Логика Веремеева казалась достаточно убедительной, и оба милиционера тут же вернулись к прерванному занятию, потребовав у бабульки, если, конечно же, есть, предъявить документы, подтверждающие ее личность. И вообще «во избежание всяких внештатных случаев», как выразился подполковник, выложить из карманов на стол все вещи, какие у нее только имеются. Но никаких документов, подтверждающих личность Ольховской, не обнаружилось. А из вещей при себе оказалась из потемневшего от времени дерева увесистая коробка, старая колода карт да деньги мелочью рублей где-то на десять. И больше ничего.
Веремеев взял осторожно коробку в руки и, натянуто улыбнувшись, произнес:
— С вашего разрешения, пани Ядвига, можно полюбопытствовать, что находится в этой коробочке? — И он приподнял деревянную крышку.
На алом бархате, устилавшем дно деревянной сокровищницы, покоилось вырезанное из красивого разноцветного камня довольно внушительное выпуклое изображение в овальной золотистой оправе бледных профилей каких-то знатных молодых людей, мужчины и женщины, живших, очевидно, очень давно, о чем говорил исключительной работы шлем с крылатым драконом, венчавший голову мужчины…
Веремеев почувствовал внезапно охватившее его волнение и предательскую дрожь в руках.

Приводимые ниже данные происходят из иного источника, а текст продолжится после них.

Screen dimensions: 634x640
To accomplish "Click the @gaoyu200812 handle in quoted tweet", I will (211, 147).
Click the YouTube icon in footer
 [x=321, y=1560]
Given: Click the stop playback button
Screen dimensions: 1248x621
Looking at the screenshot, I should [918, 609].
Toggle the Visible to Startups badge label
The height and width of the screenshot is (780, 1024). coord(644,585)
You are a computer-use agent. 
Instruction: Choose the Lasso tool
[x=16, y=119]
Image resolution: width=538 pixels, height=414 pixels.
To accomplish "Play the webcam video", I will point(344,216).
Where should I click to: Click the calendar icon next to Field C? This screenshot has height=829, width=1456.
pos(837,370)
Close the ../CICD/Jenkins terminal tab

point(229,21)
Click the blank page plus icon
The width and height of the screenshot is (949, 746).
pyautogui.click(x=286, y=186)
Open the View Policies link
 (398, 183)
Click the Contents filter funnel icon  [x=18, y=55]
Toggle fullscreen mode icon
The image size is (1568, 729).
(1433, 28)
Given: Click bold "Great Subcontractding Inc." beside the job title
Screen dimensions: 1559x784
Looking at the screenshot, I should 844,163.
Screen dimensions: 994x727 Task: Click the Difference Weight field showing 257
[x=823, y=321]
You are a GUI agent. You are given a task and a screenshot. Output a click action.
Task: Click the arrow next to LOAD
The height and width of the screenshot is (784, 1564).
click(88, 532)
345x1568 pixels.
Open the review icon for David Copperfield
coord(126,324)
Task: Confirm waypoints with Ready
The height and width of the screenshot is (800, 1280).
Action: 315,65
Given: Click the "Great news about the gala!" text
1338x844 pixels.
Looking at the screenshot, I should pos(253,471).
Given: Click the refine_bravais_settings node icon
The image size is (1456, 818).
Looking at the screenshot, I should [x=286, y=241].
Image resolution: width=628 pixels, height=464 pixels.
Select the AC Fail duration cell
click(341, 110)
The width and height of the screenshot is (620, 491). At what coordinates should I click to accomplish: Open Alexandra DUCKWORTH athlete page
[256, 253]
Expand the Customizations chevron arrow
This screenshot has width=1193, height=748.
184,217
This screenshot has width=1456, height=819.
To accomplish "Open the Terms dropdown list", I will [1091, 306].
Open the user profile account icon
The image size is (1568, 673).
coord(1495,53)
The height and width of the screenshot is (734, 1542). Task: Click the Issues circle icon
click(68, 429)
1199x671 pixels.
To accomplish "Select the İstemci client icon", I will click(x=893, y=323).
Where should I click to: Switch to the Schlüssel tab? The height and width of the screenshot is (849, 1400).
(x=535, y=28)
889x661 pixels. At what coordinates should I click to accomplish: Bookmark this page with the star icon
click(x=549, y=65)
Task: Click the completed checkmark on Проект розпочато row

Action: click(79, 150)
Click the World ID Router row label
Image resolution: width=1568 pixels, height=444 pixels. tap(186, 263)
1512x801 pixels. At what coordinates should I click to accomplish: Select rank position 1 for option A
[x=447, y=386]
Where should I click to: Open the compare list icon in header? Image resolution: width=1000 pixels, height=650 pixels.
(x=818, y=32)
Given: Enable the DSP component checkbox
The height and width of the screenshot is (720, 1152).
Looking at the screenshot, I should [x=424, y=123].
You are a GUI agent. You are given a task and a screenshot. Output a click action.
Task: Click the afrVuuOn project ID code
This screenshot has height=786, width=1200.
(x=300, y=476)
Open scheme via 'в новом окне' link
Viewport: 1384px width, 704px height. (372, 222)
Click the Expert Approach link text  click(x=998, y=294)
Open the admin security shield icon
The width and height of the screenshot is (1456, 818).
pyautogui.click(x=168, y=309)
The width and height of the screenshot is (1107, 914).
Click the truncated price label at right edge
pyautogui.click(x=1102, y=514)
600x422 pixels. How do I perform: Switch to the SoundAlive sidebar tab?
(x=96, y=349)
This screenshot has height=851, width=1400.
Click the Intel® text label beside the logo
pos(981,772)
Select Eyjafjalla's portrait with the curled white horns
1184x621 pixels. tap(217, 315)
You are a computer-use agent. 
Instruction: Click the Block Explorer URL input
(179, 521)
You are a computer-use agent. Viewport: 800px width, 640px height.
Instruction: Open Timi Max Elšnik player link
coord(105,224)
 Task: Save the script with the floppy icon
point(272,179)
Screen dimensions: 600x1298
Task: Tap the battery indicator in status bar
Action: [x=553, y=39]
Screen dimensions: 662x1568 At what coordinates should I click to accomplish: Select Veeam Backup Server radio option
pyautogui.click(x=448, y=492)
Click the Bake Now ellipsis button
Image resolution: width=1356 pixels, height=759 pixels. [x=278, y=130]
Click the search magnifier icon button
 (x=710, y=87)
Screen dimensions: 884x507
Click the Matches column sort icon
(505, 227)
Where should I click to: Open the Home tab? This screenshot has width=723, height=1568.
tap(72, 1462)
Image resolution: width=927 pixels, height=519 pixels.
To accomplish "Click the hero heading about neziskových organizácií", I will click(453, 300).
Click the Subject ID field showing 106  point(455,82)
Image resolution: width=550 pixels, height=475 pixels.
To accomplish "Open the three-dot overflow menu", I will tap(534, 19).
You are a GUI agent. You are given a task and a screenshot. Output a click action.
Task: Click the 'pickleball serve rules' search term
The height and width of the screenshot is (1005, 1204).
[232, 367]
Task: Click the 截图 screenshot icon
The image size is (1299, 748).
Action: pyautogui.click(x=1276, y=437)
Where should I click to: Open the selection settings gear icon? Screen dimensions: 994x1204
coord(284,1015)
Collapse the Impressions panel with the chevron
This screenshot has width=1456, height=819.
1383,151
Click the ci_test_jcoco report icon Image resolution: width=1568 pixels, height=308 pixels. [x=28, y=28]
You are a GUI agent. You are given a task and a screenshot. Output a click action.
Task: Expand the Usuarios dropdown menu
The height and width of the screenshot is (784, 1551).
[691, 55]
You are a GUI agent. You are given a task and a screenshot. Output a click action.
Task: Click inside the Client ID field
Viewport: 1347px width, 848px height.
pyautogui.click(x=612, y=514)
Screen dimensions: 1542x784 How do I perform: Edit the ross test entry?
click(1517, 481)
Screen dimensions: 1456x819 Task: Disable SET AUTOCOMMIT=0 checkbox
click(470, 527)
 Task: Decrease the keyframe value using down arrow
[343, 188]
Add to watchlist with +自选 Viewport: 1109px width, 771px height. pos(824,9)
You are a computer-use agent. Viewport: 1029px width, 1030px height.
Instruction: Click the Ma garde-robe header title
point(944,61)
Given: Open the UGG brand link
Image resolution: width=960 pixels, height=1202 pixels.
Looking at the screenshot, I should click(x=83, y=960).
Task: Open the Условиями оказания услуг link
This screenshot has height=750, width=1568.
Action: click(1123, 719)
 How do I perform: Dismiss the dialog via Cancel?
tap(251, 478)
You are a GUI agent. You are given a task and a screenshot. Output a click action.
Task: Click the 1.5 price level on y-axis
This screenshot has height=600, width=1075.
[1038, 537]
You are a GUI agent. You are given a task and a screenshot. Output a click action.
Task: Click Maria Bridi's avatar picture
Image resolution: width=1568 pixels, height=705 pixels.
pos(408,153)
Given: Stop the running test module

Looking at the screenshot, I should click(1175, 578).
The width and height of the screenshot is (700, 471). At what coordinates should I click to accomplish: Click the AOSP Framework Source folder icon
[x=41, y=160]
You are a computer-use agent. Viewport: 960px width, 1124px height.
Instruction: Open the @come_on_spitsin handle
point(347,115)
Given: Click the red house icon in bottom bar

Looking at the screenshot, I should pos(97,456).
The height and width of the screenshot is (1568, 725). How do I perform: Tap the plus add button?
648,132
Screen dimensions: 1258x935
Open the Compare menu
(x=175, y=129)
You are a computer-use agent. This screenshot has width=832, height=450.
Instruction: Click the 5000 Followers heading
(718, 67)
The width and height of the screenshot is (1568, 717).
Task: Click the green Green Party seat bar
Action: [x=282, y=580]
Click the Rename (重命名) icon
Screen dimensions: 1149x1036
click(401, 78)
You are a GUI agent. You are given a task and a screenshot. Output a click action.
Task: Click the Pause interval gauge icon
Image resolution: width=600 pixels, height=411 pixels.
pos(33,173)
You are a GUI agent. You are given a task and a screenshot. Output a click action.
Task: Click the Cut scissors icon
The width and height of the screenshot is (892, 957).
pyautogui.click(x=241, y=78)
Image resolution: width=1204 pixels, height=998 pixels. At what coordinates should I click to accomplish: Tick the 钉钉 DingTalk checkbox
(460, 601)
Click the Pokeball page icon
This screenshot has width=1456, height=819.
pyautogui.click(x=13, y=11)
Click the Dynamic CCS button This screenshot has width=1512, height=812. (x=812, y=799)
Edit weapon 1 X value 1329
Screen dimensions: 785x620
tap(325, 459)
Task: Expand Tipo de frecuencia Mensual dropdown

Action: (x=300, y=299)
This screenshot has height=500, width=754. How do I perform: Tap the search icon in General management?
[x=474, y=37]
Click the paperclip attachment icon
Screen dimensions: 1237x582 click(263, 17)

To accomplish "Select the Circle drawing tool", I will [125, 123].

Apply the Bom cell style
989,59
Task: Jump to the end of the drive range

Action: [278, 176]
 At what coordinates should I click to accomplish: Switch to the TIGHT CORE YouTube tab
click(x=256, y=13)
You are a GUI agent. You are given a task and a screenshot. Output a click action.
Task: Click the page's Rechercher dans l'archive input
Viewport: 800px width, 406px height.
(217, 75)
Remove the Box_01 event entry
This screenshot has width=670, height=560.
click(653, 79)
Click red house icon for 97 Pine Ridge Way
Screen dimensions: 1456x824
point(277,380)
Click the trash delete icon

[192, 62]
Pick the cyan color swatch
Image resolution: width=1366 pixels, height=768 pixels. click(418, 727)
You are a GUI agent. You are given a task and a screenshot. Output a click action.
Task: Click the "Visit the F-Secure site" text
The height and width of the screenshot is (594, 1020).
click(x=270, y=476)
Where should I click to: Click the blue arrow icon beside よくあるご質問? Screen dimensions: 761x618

«Экая же красота! Черт бы меня побрал! А Михаил-то Наумович, кажись, не промах! Совсем не промах! Уж не Александр ли Македонский здесь изображен? Возможно, со своей женой или там с пассией какой сердечной? — Подполковник сделал глотательное движение и почувствовал сухость во рту. — И на сколько же зелененьких президентов, интересно, эта вещица потянет, раз он целых три восклицательных знака на бумаге понацарапал? Первый раз за все время их совместной работы. Неспроста. Это важный и, можно сказать, принципиальнейший вопрос. Да. Как бы тут нам с тобой не опростоволоситься, уважаемый Олег Романович. А то ведь эта хитрая лисица Равиковский обведет вокруг пальца кого угодно. В два счета. Подметки с ботинок сдерет, и не заметишь. Тут в прямом смысле этого слова своей башкой постоянно рискуешь, а он каждый раз жмется и жмется. Просто до неприличия. Все приходится прямо из глотки с силой выдирать. Ох, и неблагодарный же сукин сын этот Миша! Так ведь и дом никогда не достроишь. Деньги, как в песок, утекают. А к осени надо бы закончить. На зиму пора уже в собственном бассейне расслабляться. Да и новая машина в чужом гараже скучает. Пора, пора в родные стены перебираться. Нет, надо Михаила Наумовича в этот раз как следует потрясти, а то он уже обнаглел до предела. Не обеднеет. Хватит прикидываться беднячком. Уж кто-кто, а он-то, Веремеев, все знает про обратную сторону медали скромного на вид директора антикварного магазина Равиковского. Сам разъезжает на старой „пятерке“, а под парами пятисотый „мерин“ нетерпеливо копытами бьет и джип новенький „Ленд Круизер“ в засаде притаился. Вот уж кому-кому, а ему-то, подполковнику Веремееву, не надобно пыль в глаза пускать. Не на ватной фабрике все же работаем и кое-какими необходимыми возможностями обладаем».